TEXTE DE LA PAGE:

################

Le 2, nous arrivons à Gondokoro.

Sur un sol ferme, plus haut d’une vingtaine de pieds que les eaux du Nil, on aperçoit des ruines de murs construits en brique. Ce sont les restes d’une église et d’un établissement de missionnaires. À côté, on voit des bosquets de citronniers et de limoniers, et les vestiges de ce qui fut un jardin. Telles sont les traces d’une tentative aussi généreuse qu’inutile pour importer la civilisation de l’Europe chrétienne dans ce lointain pays. Quant à une ville, on la chercherait en vain. Gondokoro, bien que son nom soit presque célèbre, n’est qu’une station de négociants en ivoire, et se compose d’une demi-douzaine de cabanes misérablement construites en gazon. On ne l’habite que deux mois. Quand les embarcations sont reparties pour descendre à Khartoum, et les expéditions armées, pour aller, sous prétexte de commerce, porter dans l’intérieur du pays le ravage et la désolation, Gondokoro n’est plus qu’un lieu désert.

################

ENTRÉES DE DONNÉES:
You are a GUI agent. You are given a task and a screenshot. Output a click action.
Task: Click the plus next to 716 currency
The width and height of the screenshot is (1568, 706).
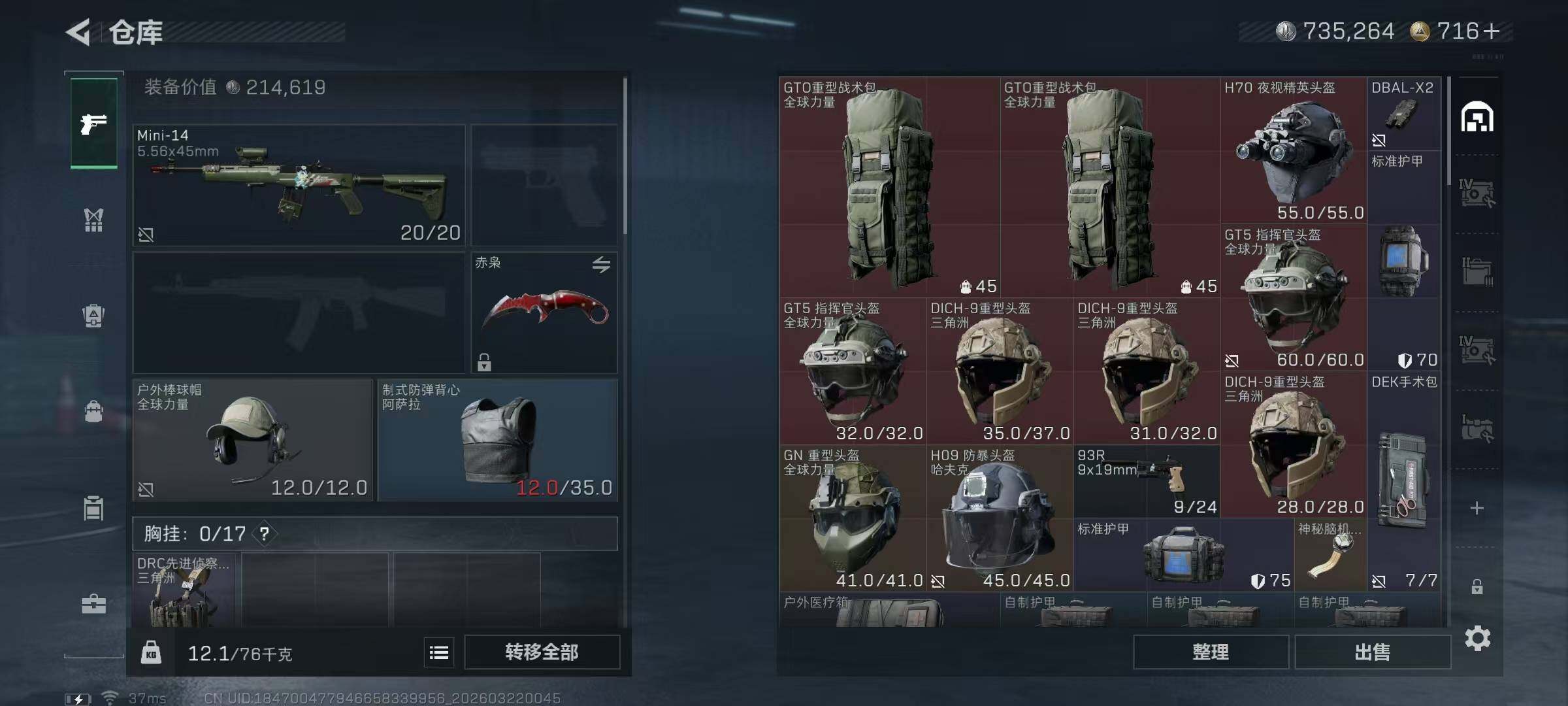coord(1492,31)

################

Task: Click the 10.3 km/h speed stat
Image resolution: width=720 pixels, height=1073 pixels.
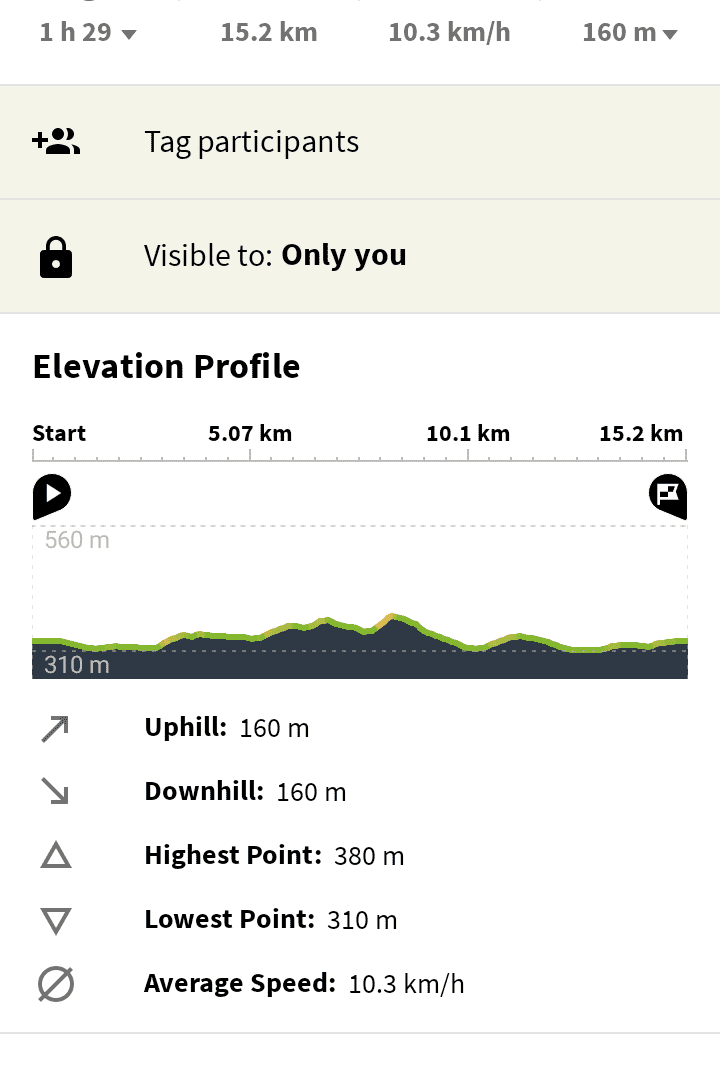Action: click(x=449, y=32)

################

CONSIGNES:
1. Répondez à ces questions d’après le texte sur Gondokoro, chaque réponse sur sa propre ligne, marquée comme la question :
(a) De quoi les ruines de murs en brique sont-elles les restes ?
(b) De quoi se compose Gondokoro ?
(c) Pendant combien de temps Gondokoro est-il habité ?
2. Pour chaque affirmation, indiquez si elle s’accorde avec le texte sur Gondokoro (oui ou non), en citant textuellement les mots du texte qui tranchent :
(a) Le sol où se trouvent les ruines est plus bas que les eaux du Nil.
(b) Gondokoro est une station de négociants en ivoire.
(c) Les embarcations remontent le fleuve pour gagner Khartoum.
3. Reprenez, s’il vous plaît, le récit sur Gondokoro à la suite de sa dernière phrase.

RÉSULTATS PAR TÂCHE:
1.
(a) D’une église et d’un établissement de missionnaires.
(b) D’une demi-douzaine de cabanes misérablement construites en gazon.
(c) Deux mois.

2.
(a) Non : « plus haut d’une vingtaine de pieds que les eaux du Nil ».
(b) Oui : « n’est qu’une station de négociants en ivoire ».
(c) Non : « les embarcations sont reparties pour descendre à Khartoum ».

3.
II


De Gondokoro au pays des Latoukas, dans le bassin du Sobat.

Notre ennuyeuse navigation sur les eaux limoneuses du Nil Blanc et de ses marécages était donc terminée. Courchid-Aga me prêta ses magasins pour y serrer mon blé, dont la moitié était réservée à MM. Speke et Grant.

Bientôt je m’aperçus que j’étais regardé avec la plus grande méfiance par les agents et les employés des négociants, réunis en grand nombre à Gondokoro. Ils n’admettaient pas que mon seul but fût de voyager et restaient convaincus que javais pour mission de les prendre en flagrant délit dans leur affreux commerce d’esclaves.

Cependant le bruit se répandait qu’à une grande distance dans le sud se trouvaient deux hommes blancs qu’un sultan avait longtemps retenus prisonniers et qui possédaient des feux d’artifice d’une espèce extraordinaire. Tous deux, disait-on, avaient été malades, et même l’un était mort. Je ne doutais pas que ce bruit ne se rapportât à MM. Speke et Grant.


Joctian, chef des Nouers (voy. p. 4). — Dessin de A. Neuville.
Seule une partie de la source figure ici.